• Tarefas a realizar:
A) Na discussão sobre a fala dos portugueses, em que hotel a senhora americana se sentou ao lado de Carfer?
B) Prolongue a discussão sobre a fala dos portugueses a partir da última mensagem apresentada.

• Texto de referência:
-- -- --
# Os portugueses falam tão depressa



## pprince

que eu sempre não compreendo o que é que estão a dizer. aliás, eles "comem" sons de palavras, que dificulta a compreensão de conservação. assim, algúem tem algumas sugestões ou técnicas sobre a capacidade de ouvir? 

obrigado por sua resposta


----------



## Carfer

Lamento, não creio que tal técnica exista. Se o ouvinte estrangeiro consegue deduzir aquilo que não ouve é porque já tem um excelente domínio do português de Portugal e não precisa de tais muletas. Parecemos eslavos a falar, quase só pronunciamos as consoantes.  Devo dizer que já fui tomado por russo (foneticamente muito parecido), checo (uma senhora americana que viveu uns anos em Praga e que ocasionalmente se sentou ao meu lado no Hotel do Coronado, em San Diego, garantiu-me a pés juntos que me tinha ouvido falar checo, do qual não sei uma só palavra), além duma quantidade enorme de outras improváveis nacionalidades, tenho uma amiga alemã originária da Prussia Oriental que, tendo adormecido no combóio no momento em que cruzava a fronteira e acordando estremunhada do lado português, ao ouvir vozes doutros passageiros, esteve uns bons minutos convencida de que tinha acordado na Polónia e por aí adiante... Já vê, não é nada fácil. É ir ouvindo, que, como em tudo, chega-se lá. Desejo-lhe sorte.


----------



## vf2000

Algumas coisas para atentar:

Às vezes eles pronunciam o "e" como se fosse "i". Os brasileiros fazem também, mas é muito menos freqüente.
EX: inteligente. O "e" final é 100% "i", mas o primeiro "e" quase não se ouve, ou se ouve um "i".

Às vezes eles pronunciam o "o" como se fosse "u". Os brasileiros fazem também, mas é muito menos freqüente.
Ex: Portugal, poder, etc...

No "x" e no "s", é comum escutar um chiado.

Se você tiver algum texto específico, posso tentar encontrar alguma solução. Uma delas seria juntar-se ao grupo dos brasileiros. Nosso idioma é bem mais fácil ;-) (Por favor, deixem eu puxar a brasa pra minha sardinha... )
-- -- --
• Conjunto de itens:
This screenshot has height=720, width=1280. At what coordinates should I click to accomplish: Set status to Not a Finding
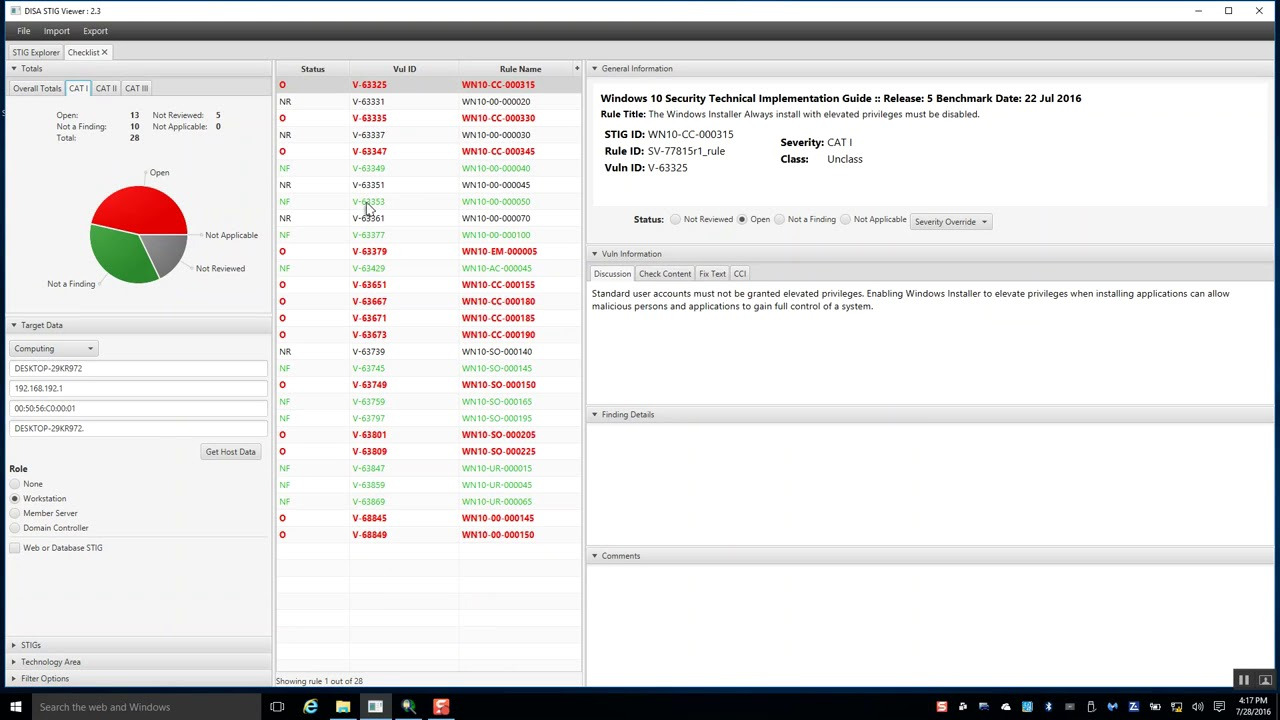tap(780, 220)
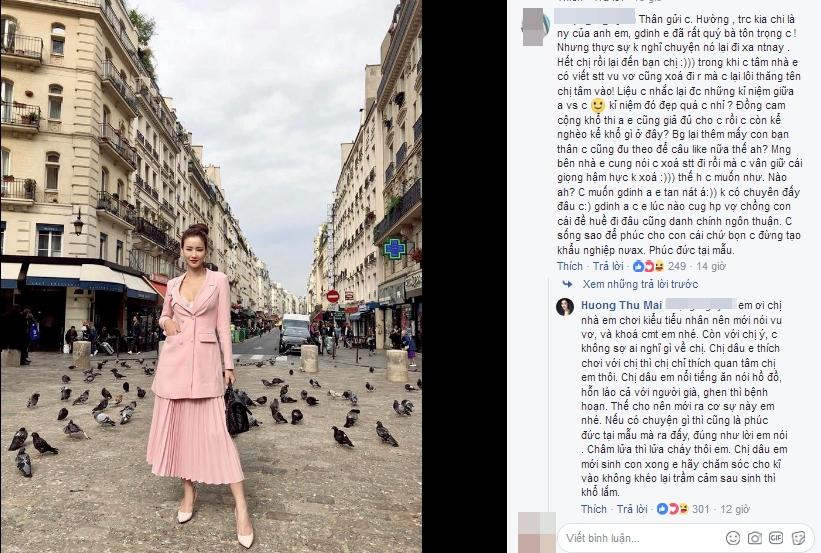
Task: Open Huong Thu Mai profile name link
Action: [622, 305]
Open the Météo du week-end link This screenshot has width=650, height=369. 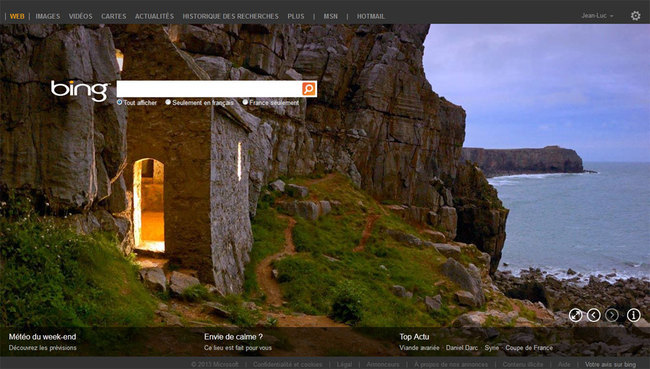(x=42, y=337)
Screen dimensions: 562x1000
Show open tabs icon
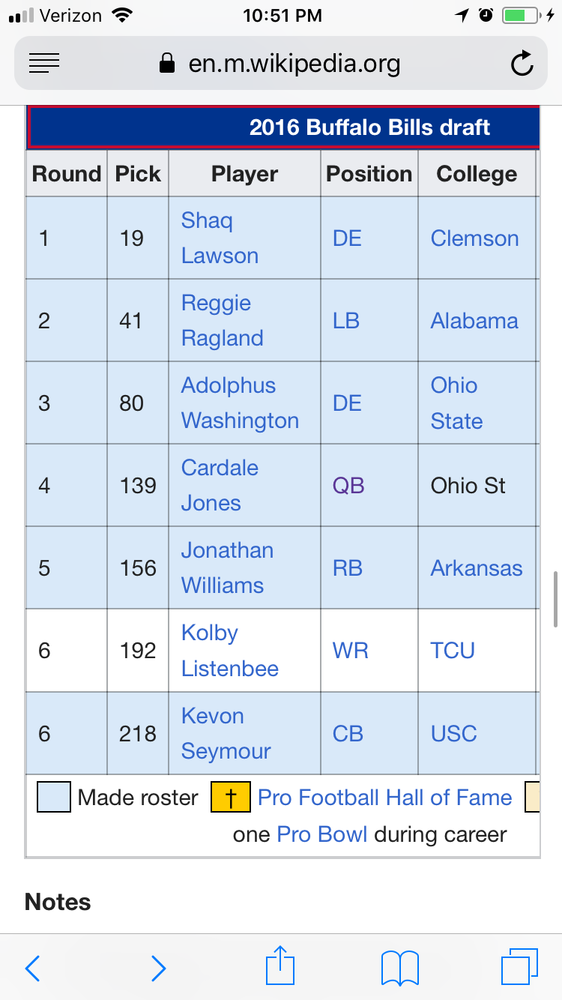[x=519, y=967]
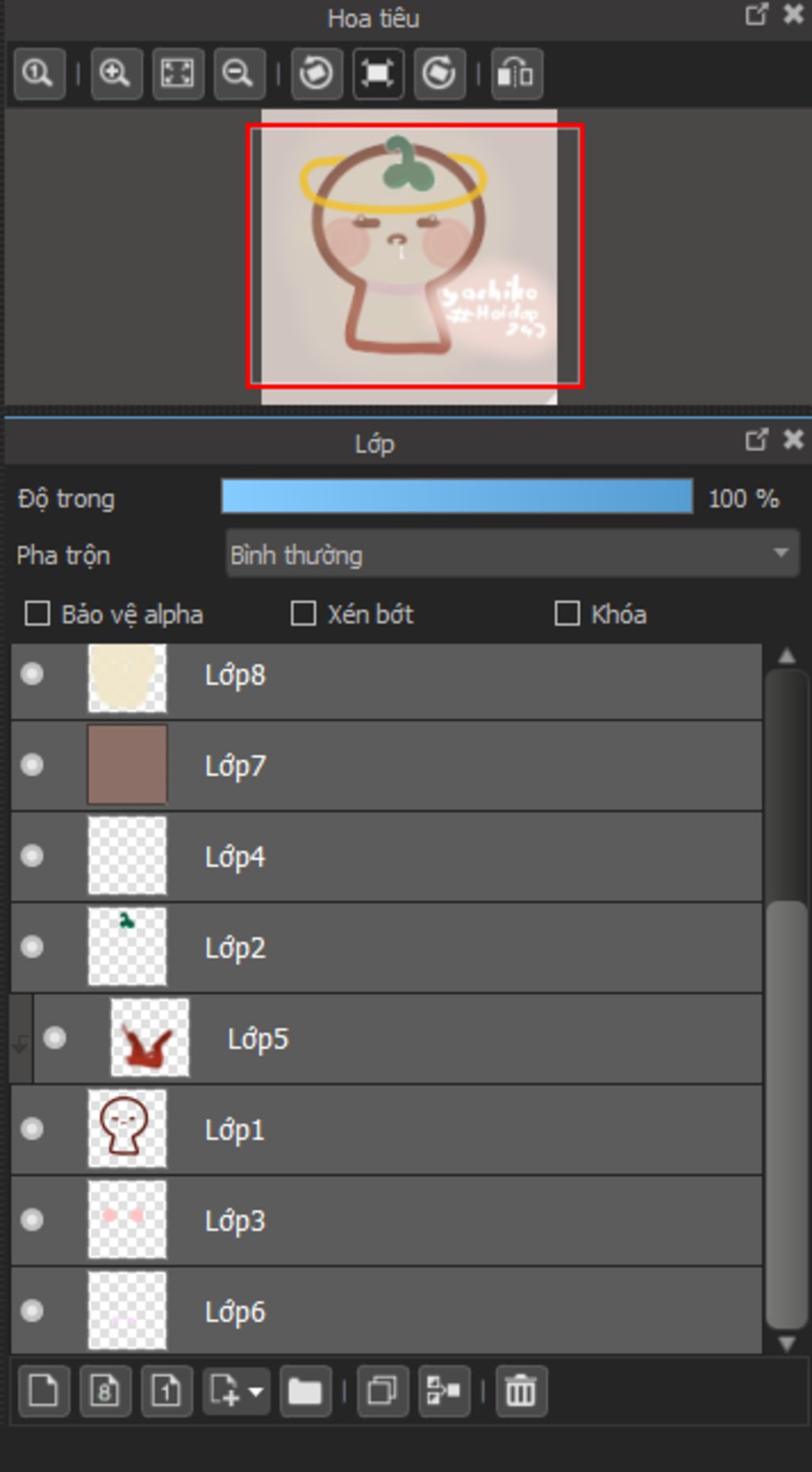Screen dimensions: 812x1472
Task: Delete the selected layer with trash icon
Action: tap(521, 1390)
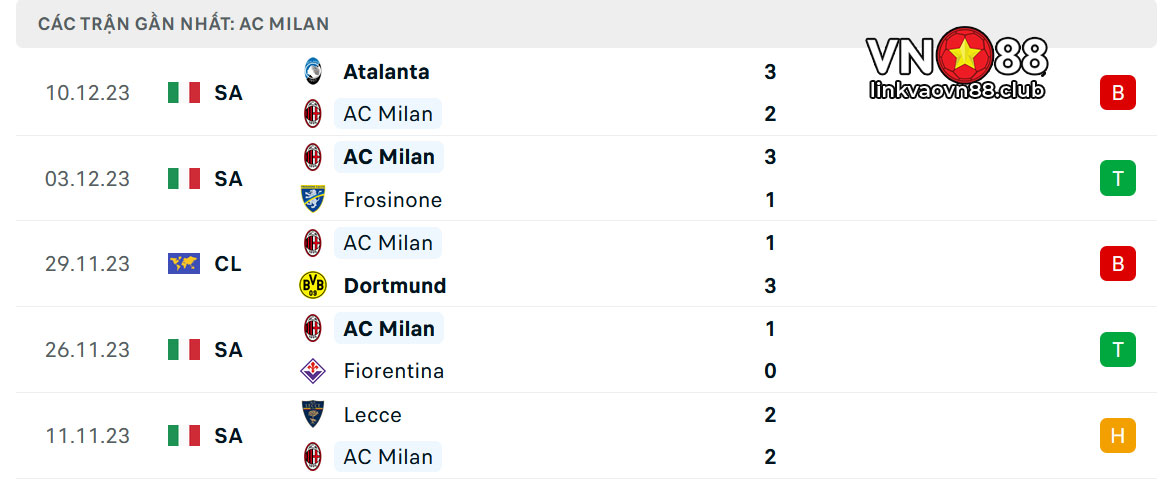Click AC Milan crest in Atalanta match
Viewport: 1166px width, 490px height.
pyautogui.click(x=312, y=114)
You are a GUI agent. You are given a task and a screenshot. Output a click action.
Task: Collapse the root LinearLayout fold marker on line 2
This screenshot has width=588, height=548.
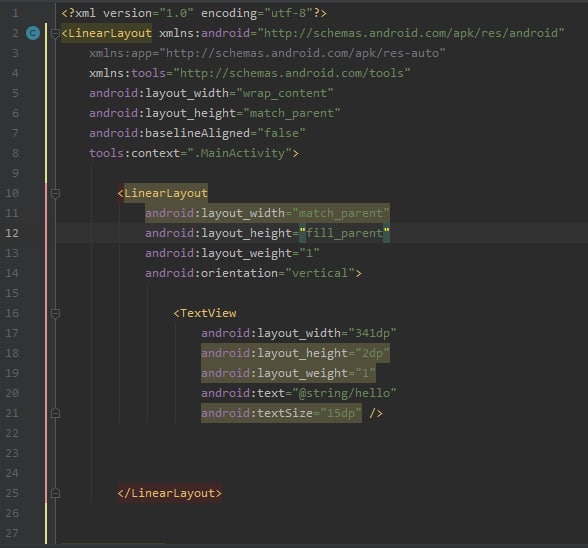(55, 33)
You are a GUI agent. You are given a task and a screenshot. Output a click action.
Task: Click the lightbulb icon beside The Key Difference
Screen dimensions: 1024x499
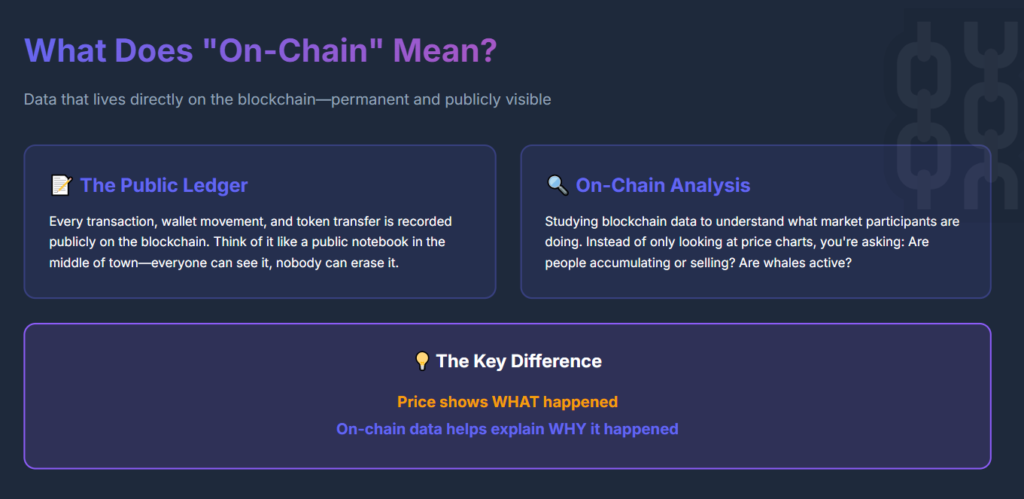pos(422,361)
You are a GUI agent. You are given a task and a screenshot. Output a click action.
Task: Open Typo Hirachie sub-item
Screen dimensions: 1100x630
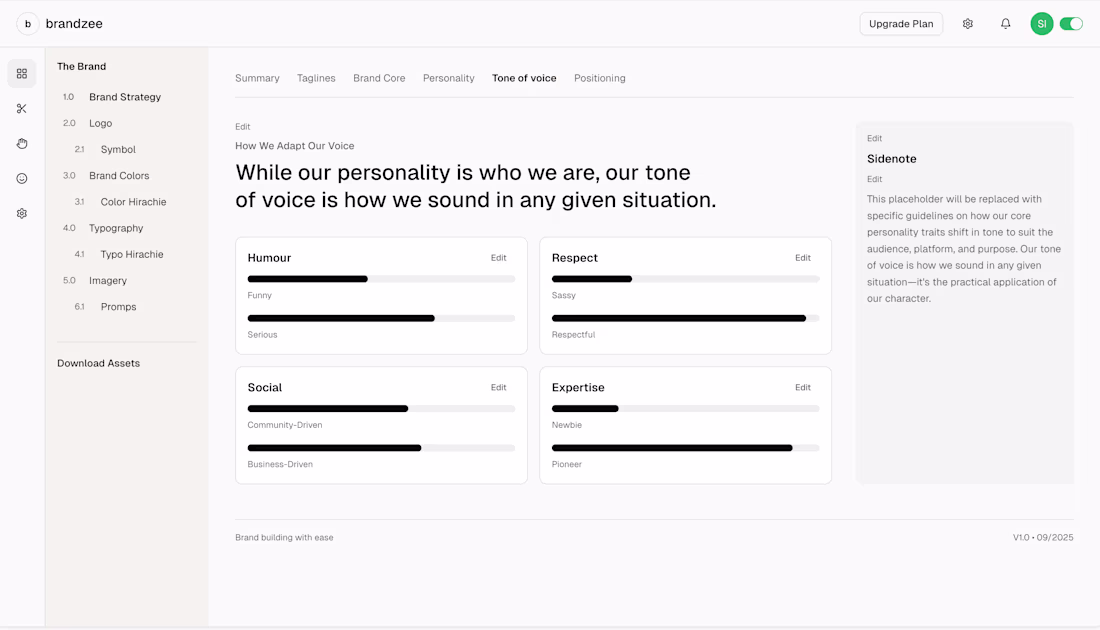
-- -- --
• Respostas:
A) No Hotel do Coronado, em San Diego.

B)
----------



## mateusmatiasmm

Não se preocupe, vf2000, eu o apoio. Creio que não exista técnica para se compreender melhor o Português Luso. De fato, a única técnica que conheço para se superar qualquer barreira de sotaque é, indubitavelmente, a prática auditiva frequente, quase exaustiva. O muito ouvir levará a pessoa a acostumar-se com as nuanças de pronúncia e logo não há de ter problemas com elas. Tenho amigos - brasileiríssimos - que estiveram em Portugal e voltaram com o sotaque extremamente acentuado. Aqui, costumávamos dizer a eles: "Agora vocês vão ter de aprender a falar português de novo". Todos ríamos à beça. Mas, enfim, não há (eu creio) um método propriamente dito, embora as dicas acima sejam bastante úteis.


----------



## Carfer

vf2000 said:


> EX: inteligente. O "e" final é 100% "i", *(só se for alentejano; de resto, pura e simplesmente não soa)* mas o primeiro "e" quase não se ouve, ou se ouve um "i" (*não,* *não se ouve mesmo*).
> 
> ... juntar-se ao grupo dos brasileiros. Nosso idioma é bem mais fácil ;-) (Por favor, deixem eu puxar a brasa pra minha sardinha... )*Não se trata de puxar a brasa à sardinha, porque é verdade; pprince não terá o mesmo problema com a variante brasileira*


----------



## Macunaíma

vf2000 said:


> (...) Uma delas seria juntar-se ao grupo dos brasileiros. Nosso idioma é bem mais fácil


 
Se ele quer aprender a ouvir e entender o sotaque de Portugal, é porque quer, _uai_! Deve ter os motivos dele. No mais, o que é mais desafiador pode ser mais interessante.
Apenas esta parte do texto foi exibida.